All you write is sad crap, why would anyone want to read it?

It was a genuine enough question and I had to ask myself why I bother at all. I know mostly I write these things for myself and sometimes that is enough.  Sometimes it isn't, sometimes I yearn for approval, acceptance, fame, recognition.  And why don't you write something happy?  Also a genuine enough question and one I don't often have an answer to.  I find my life in general more dramatic than happy, more stressed than serene. I often find myself lacking in good news.  And perhaps I don't find the good news interesting.

But here goes:

I have some good news.

My house is getting fixed.  I started painting today, we'll move back in in a few weeks.  The insurance company finally paid up enough to get it up and going again and I am so damn happy to be moving home again after 8 months.

Also my youngest is coming home after 4 weeks with daddy and she didn't want to stay there. She's missed me and wants to come home.  I miss her so damn much and I was dreading she wouldn't want to come back.

And we got a puppy, and it is a small ball of joy and I find myself smiling every time I see her.

Also the tumor was removed cleanly from my mom, it was cancer and enormous but there is a 50% chance it won't regrow and she will be fine.
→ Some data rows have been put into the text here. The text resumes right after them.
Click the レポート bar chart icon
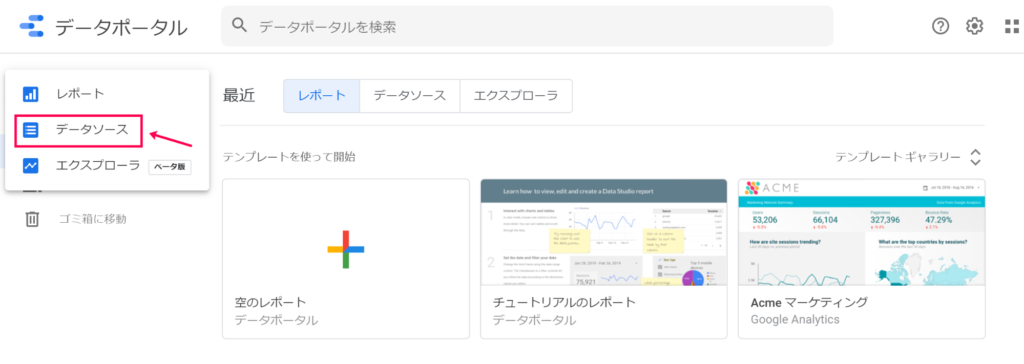Viewport: 1024px width, 364px height. [31, 94]
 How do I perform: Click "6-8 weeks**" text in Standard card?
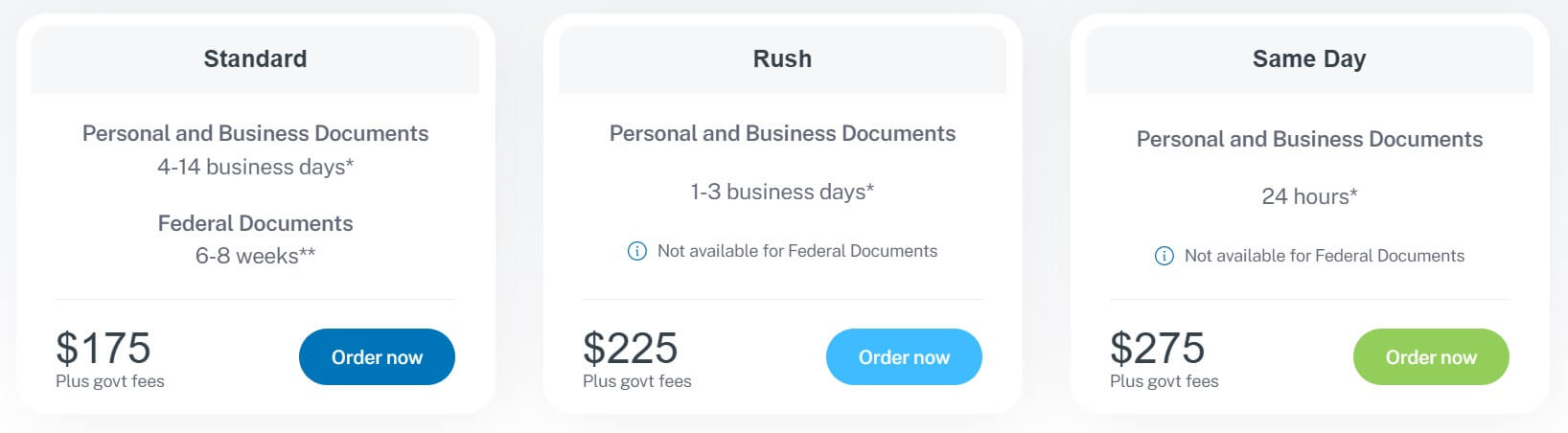click(255, 256)
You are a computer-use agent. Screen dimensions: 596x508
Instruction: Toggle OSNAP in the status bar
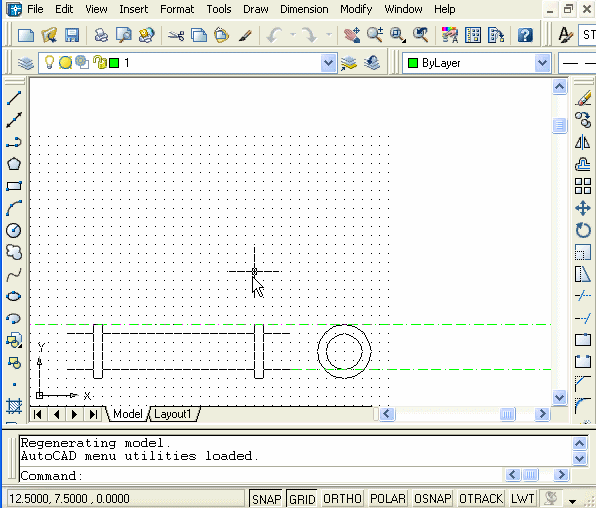[x=433, y=499]
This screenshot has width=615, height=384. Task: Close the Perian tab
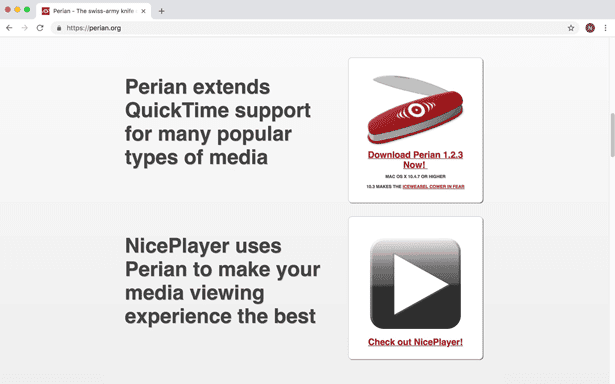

Also she seems happier than in recent years, and seems to be cherishing her life more.

In addition I finally found the courage today to take control of my business. My manager is looking for a new job and will stay on only part time until she gets one.  So it's time for me to take over the reins of my business for the first time since I bought it 8 years ago.

So all is good things are going well, no disasters to report... but I'll probably find something to whine about anyway.